§ Отрывок текста:
━━━━━━━━━━━━━━━━

Жизненный уклад древнеегипетского рабовладельческого общества отличался исключительной застойностью. Тоталитарная система правления зиждилась на жестких правилах, прочных традициях. Традиции эти освящались религией, религиозным сознанием древних людей. Обычаи становились законами. Пирамиды — своего рода апофеоз откристаллизовавшейся в отвлеченную архитектурную форму идеи незыблемости, вечности абсолютной власти фараона, почитавшегося сыном бога. Освящаемый религией и отражавший реальную иерархическую структуру общества культ фараона определял соотношение личностного и надличностного, человека и «бога» (1) в египетском искусстве. Личность была подчинена силам, стоящим над ней. «Бог» подавлял человека; индивидуальное растворялось во всеобщем, сущее — в должном. Торжество надличностного приводило к утверждению ценностей вневременных, «вечных», которые обусловливали гегемонию понятийности в искусстве, то есть связь с понятиями, выработанными вековым опытом предшествующих поколений и закрепленными в языке.

━━━━━━━━━━━━━━━━

§ Набор данных:
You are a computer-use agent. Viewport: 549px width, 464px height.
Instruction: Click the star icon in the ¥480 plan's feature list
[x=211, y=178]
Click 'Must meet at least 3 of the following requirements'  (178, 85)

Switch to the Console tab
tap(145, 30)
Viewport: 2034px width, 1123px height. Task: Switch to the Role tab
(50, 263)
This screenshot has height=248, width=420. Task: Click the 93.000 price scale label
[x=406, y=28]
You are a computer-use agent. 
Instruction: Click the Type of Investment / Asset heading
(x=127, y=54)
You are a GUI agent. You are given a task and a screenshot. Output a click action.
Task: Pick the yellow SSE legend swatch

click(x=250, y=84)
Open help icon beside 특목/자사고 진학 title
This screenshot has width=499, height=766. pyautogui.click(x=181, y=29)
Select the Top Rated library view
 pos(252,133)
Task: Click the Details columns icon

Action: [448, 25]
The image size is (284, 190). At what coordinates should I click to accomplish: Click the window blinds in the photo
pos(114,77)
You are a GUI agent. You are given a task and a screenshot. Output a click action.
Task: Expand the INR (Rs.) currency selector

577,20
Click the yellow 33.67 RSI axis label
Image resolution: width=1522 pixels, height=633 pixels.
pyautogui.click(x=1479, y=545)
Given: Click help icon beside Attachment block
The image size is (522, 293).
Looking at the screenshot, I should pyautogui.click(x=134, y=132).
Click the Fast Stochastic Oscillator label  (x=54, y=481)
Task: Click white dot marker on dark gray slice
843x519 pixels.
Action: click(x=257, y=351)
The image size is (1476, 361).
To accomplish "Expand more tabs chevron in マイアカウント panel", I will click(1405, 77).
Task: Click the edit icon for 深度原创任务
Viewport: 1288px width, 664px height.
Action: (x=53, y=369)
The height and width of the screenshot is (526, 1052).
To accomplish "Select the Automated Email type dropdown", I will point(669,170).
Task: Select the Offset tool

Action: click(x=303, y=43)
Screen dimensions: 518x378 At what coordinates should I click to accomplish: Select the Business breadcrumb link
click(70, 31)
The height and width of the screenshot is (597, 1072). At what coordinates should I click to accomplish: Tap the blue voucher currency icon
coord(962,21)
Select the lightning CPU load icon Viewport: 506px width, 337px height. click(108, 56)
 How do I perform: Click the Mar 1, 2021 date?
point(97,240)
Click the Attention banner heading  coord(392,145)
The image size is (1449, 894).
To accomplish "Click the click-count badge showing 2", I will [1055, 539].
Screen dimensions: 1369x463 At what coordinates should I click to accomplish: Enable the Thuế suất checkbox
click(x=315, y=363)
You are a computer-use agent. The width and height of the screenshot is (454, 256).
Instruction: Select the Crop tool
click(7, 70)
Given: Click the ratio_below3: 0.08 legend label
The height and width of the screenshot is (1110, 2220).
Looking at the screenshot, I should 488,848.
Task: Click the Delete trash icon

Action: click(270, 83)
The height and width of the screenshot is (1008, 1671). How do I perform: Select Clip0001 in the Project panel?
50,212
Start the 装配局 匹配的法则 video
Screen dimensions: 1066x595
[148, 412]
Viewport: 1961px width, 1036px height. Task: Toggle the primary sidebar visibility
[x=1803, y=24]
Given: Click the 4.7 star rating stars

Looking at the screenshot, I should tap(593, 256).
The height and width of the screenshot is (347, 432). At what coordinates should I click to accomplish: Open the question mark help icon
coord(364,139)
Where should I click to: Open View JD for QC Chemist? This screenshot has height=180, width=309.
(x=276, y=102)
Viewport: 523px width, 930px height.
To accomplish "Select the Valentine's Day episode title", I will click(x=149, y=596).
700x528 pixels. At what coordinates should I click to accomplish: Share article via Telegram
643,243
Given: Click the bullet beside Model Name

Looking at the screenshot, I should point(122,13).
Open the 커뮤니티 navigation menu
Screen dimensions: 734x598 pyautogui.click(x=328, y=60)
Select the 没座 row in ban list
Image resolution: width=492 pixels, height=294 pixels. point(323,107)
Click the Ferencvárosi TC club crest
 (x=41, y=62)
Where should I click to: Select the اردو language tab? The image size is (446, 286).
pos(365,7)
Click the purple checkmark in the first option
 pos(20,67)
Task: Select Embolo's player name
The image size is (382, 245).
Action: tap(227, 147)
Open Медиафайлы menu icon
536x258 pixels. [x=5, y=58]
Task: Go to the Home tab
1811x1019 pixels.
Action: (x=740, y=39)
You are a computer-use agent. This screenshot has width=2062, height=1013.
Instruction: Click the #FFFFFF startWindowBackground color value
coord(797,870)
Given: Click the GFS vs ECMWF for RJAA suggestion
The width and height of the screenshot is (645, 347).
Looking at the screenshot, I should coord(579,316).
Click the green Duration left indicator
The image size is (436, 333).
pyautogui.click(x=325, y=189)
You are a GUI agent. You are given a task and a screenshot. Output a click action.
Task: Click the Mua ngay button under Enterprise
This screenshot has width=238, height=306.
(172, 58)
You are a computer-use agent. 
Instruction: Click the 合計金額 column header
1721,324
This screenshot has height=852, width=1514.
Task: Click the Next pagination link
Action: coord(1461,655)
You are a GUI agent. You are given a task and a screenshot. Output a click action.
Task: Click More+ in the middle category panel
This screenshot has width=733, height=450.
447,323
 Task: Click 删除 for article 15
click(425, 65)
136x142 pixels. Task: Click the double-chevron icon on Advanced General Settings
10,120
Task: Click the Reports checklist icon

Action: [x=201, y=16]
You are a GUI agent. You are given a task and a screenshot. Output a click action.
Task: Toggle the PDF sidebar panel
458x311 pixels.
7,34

━━━━━━━━━━━━━━━━

§ Задания:
1 > Ответьте на вопросы по отрывку о древнеегипетском обществе:
(a) Чем освящались традиции?
(b) Чьим сыном почитался фараон?
(c) К утверждению каких ценностей приводило торжество надличностного?
2 > Подхватите отрывок о древнеегипетском искусстве и продолжите его сразу после последнего предложения.

§ Ответы:
1 >
(a) Религией, религиозным сознанием древних людей.
(b) Сыном бога.
(c) Вневременных, «вечных».

2 >
Идея незыблемости, постоянства пронизывает и древнеегипетские изображения. Их понятийная сторона легко поддавалась регламентации, что и выразилось в создании для художников письменных руководств, в которых закреплялись и санкционировались определённые нормы изображения. Созданные на их основе образы акцентируют наиболее устойчивое в предмете. Они вычленяют и каждый предмет из окружающей среды, осмысляя его в отдельности, подобно тому как это делает слово. Р. Л. Грегори, удачно назвавший древнеегипетские изображения «картинами-существительными» (2), напоминает, что древние «в слове видели атрибут предмета» (3). Точно так же атрибутом предмета для египтян являлся тип, способ его изображения, его «имя». Так происходило «сведение объекта к статистическому, константному, единому образу».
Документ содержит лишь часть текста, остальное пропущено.